Is Gene Therapy For Huntington’s A Sign Of Greater Things To Come?

Last month, news of a new one-time treatment that significantly slows the progression of Huntington’s disease hit the headlines. Huntington’s disease, an incurable condition inherited through a dominant gene, results in progressively worsening motor and cognitive symptoms. The treatment, AMT-130, uses a harmless virus to deliver a gene therapy that prevents the disease gene from producing the corresponding protein. Delivering this treatment is no straightforward matter – it must be infused directly into the brain through a hole in the skull. Nevertheless, many believe it represents a turning point for the treatment of Huntington’s disease. It may also be a turning point in our approach to treating neurodegenerative diseases in general.

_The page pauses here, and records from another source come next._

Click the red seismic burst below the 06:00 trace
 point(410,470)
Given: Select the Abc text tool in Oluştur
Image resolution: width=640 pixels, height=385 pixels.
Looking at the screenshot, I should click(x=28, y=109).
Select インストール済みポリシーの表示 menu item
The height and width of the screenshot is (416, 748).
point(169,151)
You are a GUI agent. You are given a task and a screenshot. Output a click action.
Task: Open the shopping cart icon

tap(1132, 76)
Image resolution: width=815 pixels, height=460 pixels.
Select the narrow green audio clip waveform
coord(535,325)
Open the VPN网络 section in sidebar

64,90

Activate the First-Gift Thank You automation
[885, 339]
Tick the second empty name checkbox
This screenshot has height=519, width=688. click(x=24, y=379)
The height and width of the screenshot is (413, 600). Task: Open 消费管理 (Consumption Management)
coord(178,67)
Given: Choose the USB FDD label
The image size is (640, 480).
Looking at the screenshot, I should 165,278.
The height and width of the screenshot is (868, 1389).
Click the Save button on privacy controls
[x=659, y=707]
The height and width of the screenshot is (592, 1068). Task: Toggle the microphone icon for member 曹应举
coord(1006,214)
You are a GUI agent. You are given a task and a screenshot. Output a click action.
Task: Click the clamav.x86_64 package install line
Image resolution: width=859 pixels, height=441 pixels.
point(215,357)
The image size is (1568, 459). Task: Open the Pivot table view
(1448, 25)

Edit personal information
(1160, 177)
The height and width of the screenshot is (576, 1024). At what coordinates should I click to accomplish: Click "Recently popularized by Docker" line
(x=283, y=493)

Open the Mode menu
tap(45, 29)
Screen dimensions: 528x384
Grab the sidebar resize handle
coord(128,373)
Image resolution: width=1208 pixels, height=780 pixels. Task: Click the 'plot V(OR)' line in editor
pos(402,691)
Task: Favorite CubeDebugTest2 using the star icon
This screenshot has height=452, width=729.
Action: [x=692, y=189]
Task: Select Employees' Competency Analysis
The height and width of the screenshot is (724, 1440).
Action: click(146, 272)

The success of AMT-130 and possible approval later next year marks an increasing acceptance by regulators of gene therapies that produce long-lasting or even permanent changes in recipients. This is good news for those looking to take new approaches to treating diseases that have proven resistant to more conventional treatments, with the closest parallel being age-related neurodegenerative diseases.

Efforts to treat age-related neurodegenerative diseases over the last several decades have yielded next to nothing, and it’s likely that new innovations will be needed. Increasingly powerful gene therapies like AMT-130 are one such innovation. A company called YouthBio Therapeutics is currently trying to develop an Alzheimer’s gene therapy using a principal that has so far been unexplored in humans – partial reprogramming.

The company’s lead Alzheimer’s candidate is called YB002. Like AMT-130, it works by using a virus to deliver genetic material into the brain. But while AMT-130 works by interfering with the production of a single disease protein, the causes of Alzheimer’s disease are more complex, not fully understood, and require a more general approach. YB002 delivers genetic material encoding a group of proteins called Yamanaka factors. These proteins, also known as reprogramming factors, effectively ‘turn back the clock’ in aged cells, reverting them to a younger state. They achieve this by erasing epigenetic modifications – alterations to the DNA molecule that occur throughout life – in a process known as epigenetic reprogramming. The genes encoding Yamanka factors will be introduced in a way that, once present in the recipient’s cells, they become activated only when the patient takes a specific drug. This will allow the expression of Yamanaka factors to be controlled after the gene therapy has been administered.

Research in animal models shows that epigenetic reprogramming can rejuvenate animals and improve cognitive function in models of neurodegenerative disease. Care has to be taken when using Yamanaka factors, as reprogramming cells too far can cause them to revert to being stem cells. That’s why the expression of Yamanaka factors needs to be tightly controlled to ensure that only partial reprogramming occurs. This is just one of several safety concerns, but the payoff is significant, and it seems as though regulatory bodies are beginning to view the risk as acceptable. In a recent meeting with YouthBio, the US’s FDA (Food and Drug Administration) officially recognised that existing preclinical data supported YB002’s potential, providing a clear path towards clinical trials in humans.

Given the incurable nature of Alzheimer’s disease, the risks associated with partial reprogramming can be seen as more acceptable. However, if partial reprogramming is found to work safely in humans, this could open the doors for it to be tested in other age-related diseases, and perhaps eventually for the purposes of delaying ageing in general.